X_train_txt, X_test_txt, y_train, y_test = train_test_split(texts, y, test_size=0.2, random_state=42, stratify=y)
len(X_train_txt), len(X_test_txt), sum(y), len(y)


(12118, 3030, 7628, 15148)

## 2) MLflow helpers — log artifacts & metrics

In [0]:

def log_eval_artifacts(y_true, y_prob, run_params=None, threshold=None):
    import mlflow, numpy as np, matplotlib.pyplot as plt
    from sklearn.metrics import (
        precision_recall_curve,
        confusion_matrix,
        classification_report,
        average_precision_score,
        roc_auc_score,
    )
    # Persist run params
    if run_params:
        for k, v in run_params.items():
            mlflow.log_param(k, v)
    # Threshold selection (target precision ~0.80 if not provided)
    if threshold is None:
        p, r, t = precision_recall_curve(y_true, y_prob)
        idx = np.where(p >= 0.80)[0]
        threshold = float(t[idx[0]]) if len(idx) else 0.5
    mlflow.log_param("decision_threshold", threshold)
    # Predictions
    y_pred = (y_prob >= threshold).astype(int)
    cm = confusion_matrix(y_true, y_pred)

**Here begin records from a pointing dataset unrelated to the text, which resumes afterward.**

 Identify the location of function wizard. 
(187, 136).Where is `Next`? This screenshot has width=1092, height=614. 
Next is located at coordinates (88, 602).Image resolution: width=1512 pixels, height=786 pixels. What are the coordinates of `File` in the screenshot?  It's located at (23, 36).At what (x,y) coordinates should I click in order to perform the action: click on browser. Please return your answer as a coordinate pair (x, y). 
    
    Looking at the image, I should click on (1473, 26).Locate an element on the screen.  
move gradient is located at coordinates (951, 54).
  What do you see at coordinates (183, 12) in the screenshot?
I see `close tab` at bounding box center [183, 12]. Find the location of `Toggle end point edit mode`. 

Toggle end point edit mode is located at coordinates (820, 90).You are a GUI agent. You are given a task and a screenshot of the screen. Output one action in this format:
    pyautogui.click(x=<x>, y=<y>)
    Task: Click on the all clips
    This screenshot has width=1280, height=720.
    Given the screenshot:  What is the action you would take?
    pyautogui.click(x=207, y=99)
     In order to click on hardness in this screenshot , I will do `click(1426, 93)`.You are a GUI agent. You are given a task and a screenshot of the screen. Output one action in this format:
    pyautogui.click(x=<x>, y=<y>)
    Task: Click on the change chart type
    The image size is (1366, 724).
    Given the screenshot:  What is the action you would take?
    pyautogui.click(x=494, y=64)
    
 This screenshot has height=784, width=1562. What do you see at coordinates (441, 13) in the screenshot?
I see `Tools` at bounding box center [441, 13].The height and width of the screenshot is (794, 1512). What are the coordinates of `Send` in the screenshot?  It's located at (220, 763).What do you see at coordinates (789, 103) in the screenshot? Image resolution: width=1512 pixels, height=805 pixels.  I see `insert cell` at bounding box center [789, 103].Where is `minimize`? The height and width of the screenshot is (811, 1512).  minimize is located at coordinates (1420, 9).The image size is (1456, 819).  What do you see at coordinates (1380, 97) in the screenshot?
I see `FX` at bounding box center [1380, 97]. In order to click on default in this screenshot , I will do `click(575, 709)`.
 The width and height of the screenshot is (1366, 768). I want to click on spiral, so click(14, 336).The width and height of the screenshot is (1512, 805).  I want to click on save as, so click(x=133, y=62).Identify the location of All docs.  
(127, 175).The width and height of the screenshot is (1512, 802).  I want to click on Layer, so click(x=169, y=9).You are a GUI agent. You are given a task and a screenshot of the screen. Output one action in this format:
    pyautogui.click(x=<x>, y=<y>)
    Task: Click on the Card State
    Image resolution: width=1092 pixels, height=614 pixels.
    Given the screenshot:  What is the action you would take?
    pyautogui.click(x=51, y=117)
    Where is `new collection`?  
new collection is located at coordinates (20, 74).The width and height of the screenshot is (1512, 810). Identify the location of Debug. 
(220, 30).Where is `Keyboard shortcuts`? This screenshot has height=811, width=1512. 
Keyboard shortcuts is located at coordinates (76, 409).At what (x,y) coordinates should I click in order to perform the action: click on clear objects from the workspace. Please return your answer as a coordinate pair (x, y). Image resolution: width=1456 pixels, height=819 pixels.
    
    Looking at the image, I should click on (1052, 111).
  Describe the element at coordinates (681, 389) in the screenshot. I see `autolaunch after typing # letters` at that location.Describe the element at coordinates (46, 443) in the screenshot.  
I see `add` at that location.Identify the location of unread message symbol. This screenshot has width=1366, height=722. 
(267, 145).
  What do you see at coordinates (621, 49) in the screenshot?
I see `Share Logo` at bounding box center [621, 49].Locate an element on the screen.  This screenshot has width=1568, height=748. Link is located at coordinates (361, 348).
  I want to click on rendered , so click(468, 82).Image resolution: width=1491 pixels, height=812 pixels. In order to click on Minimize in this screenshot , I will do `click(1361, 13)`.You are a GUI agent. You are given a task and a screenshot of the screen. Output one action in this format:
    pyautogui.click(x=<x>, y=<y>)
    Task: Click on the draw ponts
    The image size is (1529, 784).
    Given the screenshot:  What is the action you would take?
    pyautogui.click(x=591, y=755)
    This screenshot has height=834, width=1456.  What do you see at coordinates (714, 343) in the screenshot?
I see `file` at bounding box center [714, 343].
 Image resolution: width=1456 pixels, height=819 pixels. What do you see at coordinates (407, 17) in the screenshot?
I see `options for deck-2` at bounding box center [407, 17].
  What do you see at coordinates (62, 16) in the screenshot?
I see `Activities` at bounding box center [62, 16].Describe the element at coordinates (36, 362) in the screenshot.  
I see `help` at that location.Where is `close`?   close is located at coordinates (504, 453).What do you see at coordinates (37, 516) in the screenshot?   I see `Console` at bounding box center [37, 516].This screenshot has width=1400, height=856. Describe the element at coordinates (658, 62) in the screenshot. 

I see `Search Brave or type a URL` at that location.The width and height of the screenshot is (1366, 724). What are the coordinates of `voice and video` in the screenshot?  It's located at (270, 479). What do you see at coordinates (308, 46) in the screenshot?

    # Confusion matrix plot
    plt.figure()
    plt.imshow(cm, interpolation='nearest')
    plt.title('Confusion Matrix'); plt.colorbar()
    for i in range(cm.shape[0]):
        for j in range(cm.shape[1]):
            plt.text(j, i, cm[i, j], ha="center", va="center")
    plt.xlabel('Predicted'); plt.ylabel('Actual'); plt.tight_layout()
    mlflow.log_figure(plt.gcf(), "confusion_matrix.png")
    plt.close()

    # PR curve
    p, r, _ = precision_recall_curve(y_true, y_prob)
    plt.figure()
    plt.plot(r, p)
    plt.xlabel("Recall"); plt.ylabel("Precision"); plt.title("Precision-Recall Curve")
    plt.tight_layout()
    mlflow.log_figure(plt.gcf(), "pr_curve.png")
    plt.close()

    # Scalar metrics
    ap = average_precision_score(y_true, y_prob)
    auroc = roc_auc_score(y_true, y_prob)
    mlflow.log_metric("pr_auc", float(ap))
    mlflow.log_metric("auroc", float(auroc))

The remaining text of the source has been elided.